● **PROBLEM REQUIREMENTS**:
Extract each line of the material that contains the word "will".

··· SUPPLIED INFORMATION ···

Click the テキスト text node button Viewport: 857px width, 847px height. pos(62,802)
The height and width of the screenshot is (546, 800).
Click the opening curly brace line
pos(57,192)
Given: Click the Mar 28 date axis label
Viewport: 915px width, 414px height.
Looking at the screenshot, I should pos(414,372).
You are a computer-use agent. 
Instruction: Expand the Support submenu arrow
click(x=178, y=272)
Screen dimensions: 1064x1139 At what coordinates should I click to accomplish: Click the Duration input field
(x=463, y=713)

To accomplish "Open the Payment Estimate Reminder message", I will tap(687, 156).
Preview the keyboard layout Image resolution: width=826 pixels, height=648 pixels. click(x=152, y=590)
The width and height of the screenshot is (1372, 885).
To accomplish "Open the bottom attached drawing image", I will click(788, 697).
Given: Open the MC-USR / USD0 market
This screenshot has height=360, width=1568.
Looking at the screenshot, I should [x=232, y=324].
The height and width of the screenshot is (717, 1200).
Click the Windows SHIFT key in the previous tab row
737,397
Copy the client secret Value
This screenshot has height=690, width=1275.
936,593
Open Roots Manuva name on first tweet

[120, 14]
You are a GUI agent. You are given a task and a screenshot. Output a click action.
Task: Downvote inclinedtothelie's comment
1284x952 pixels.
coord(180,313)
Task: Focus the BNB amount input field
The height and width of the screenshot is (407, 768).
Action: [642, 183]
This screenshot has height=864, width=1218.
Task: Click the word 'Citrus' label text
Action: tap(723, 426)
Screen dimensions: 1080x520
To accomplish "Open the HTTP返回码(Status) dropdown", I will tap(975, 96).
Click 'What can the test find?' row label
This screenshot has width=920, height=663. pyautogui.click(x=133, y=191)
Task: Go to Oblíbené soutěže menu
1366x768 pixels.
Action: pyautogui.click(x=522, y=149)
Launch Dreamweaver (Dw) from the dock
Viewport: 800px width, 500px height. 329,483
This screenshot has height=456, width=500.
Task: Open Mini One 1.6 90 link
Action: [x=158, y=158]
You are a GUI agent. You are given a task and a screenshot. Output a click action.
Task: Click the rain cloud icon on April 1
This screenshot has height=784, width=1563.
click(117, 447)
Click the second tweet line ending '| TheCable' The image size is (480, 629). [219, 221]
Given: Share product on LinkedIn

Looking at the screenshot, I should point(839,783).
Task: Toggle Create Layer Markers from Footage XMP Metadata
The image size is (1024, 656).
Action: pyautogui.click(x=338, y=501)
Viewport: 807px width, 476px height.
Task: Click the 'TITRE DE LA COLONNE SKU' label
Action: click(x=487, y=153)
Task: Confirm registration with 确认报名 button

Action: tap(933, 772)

···

● **SOLUTION TO THIS PROBLEM**:
To accomplish "Open the Payment Estimate Reminder message", I will tap(687, 156).
To accomplish "Open the bottom attached drawing image", I will click(788, 697).
To accomplish "Open the HTTP返回码(Status) dropdown", I will tap(975, 96).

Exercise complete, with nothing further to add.